%%

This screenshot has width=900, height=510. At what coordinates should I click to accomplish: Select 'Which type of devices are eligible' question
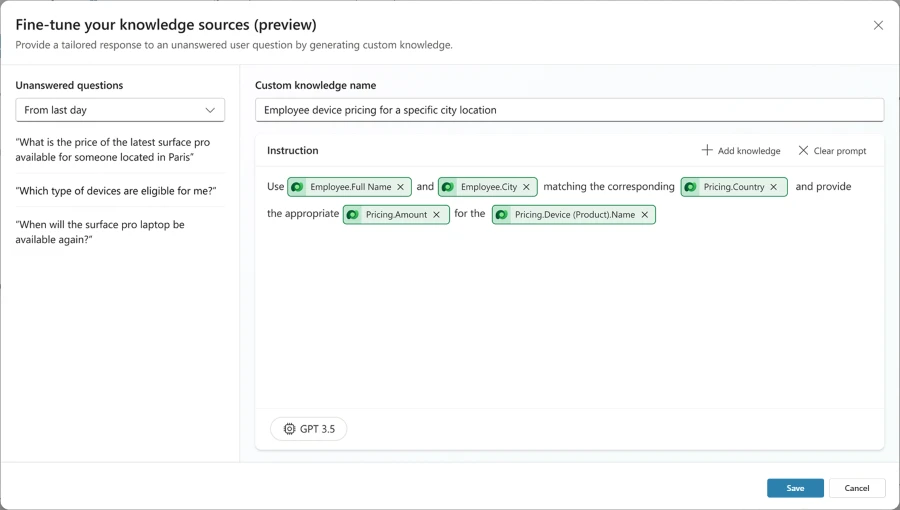[116, 191]
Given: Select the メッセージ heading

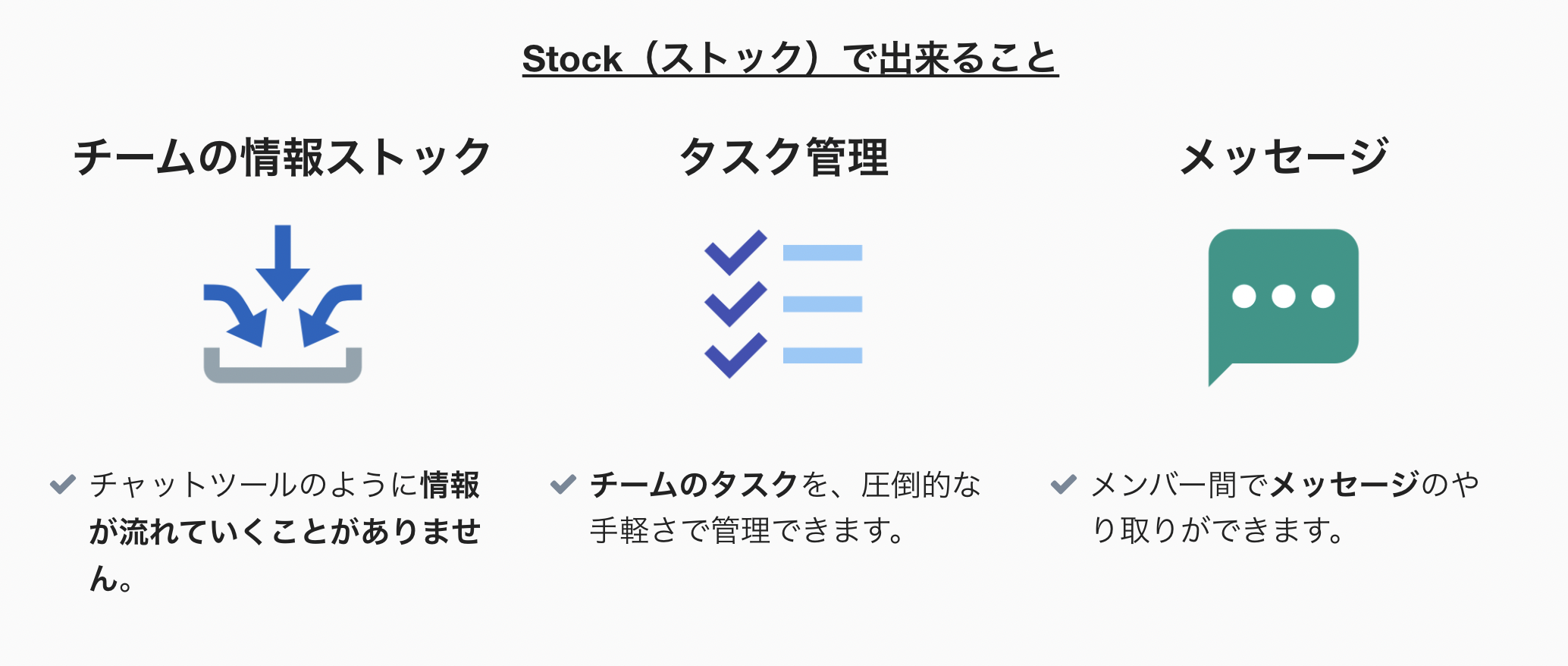Looking at the screenshot, I should tap(1284, 157).
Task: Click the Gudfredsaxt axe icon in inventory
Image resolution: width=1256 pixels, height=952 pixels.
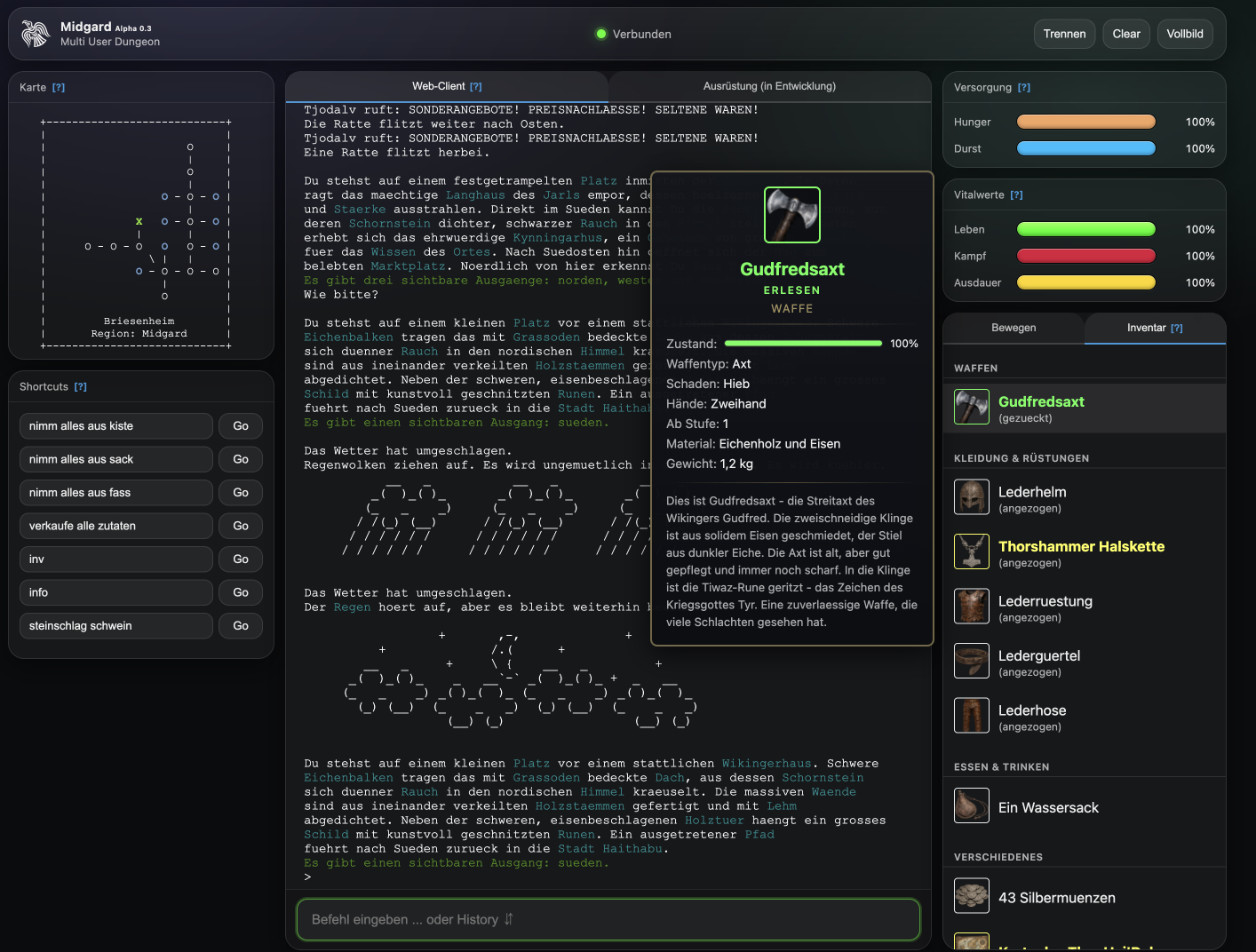Action: (x=971, y=408)
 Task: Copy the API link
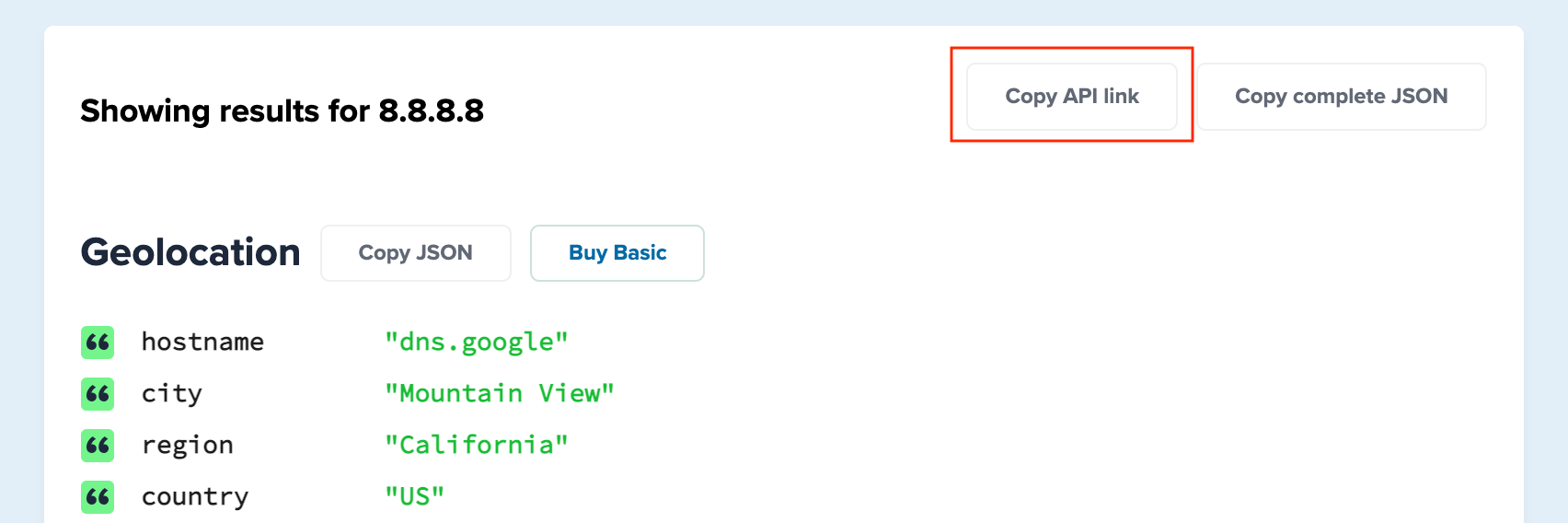(1072, 97)
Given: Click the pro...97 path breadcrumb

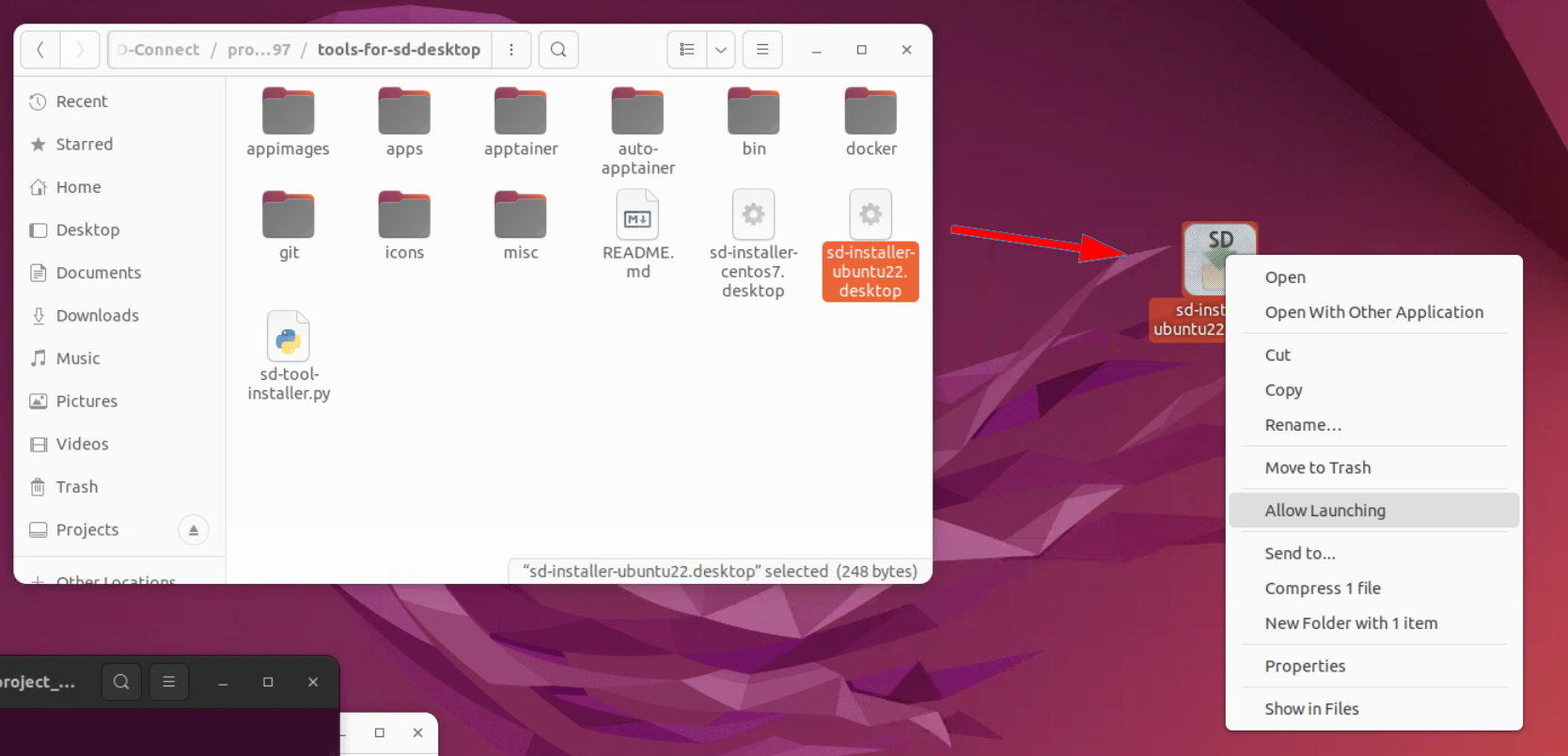Looking at the screenshot, I should coord(259,50).
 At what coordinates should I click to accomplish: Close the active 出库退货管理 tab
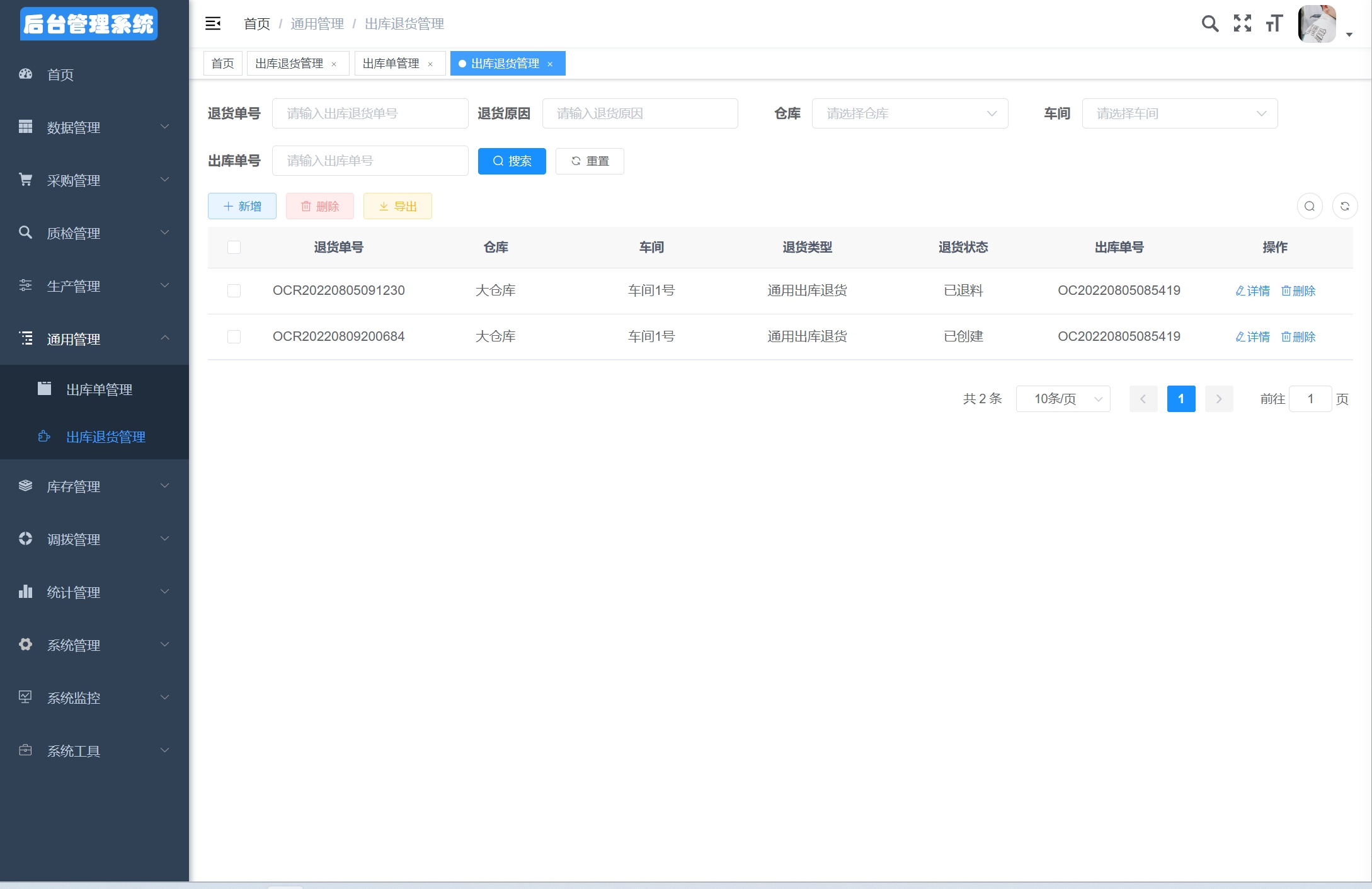(x=550, y=64)
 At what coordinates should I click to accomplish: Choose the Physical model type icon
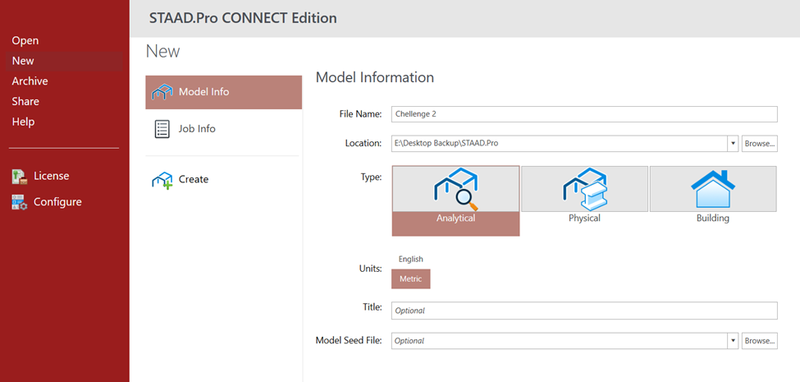point(584,189)
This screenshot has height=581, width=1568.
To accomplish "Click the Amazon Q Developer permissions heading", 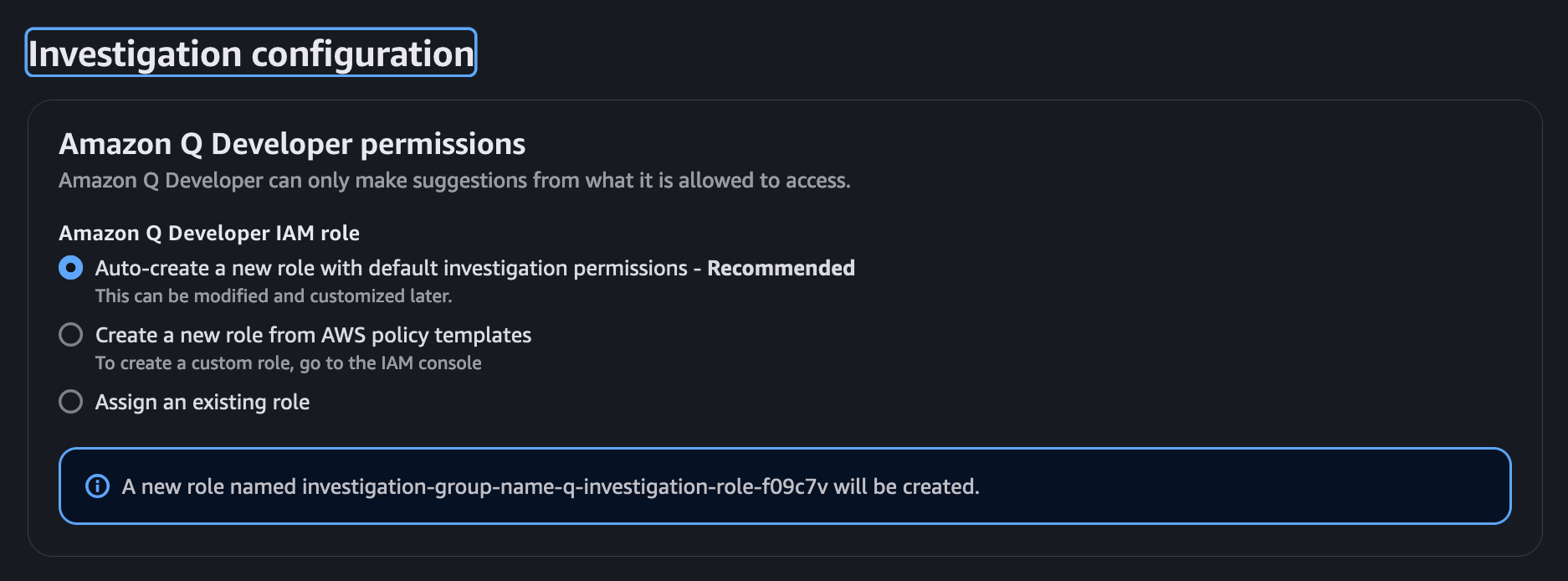I will [291, 144].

%%

* Requirement
How many lines in the entries above contain the string "Task"? Reply with the number alone.

* Response to the exercise
2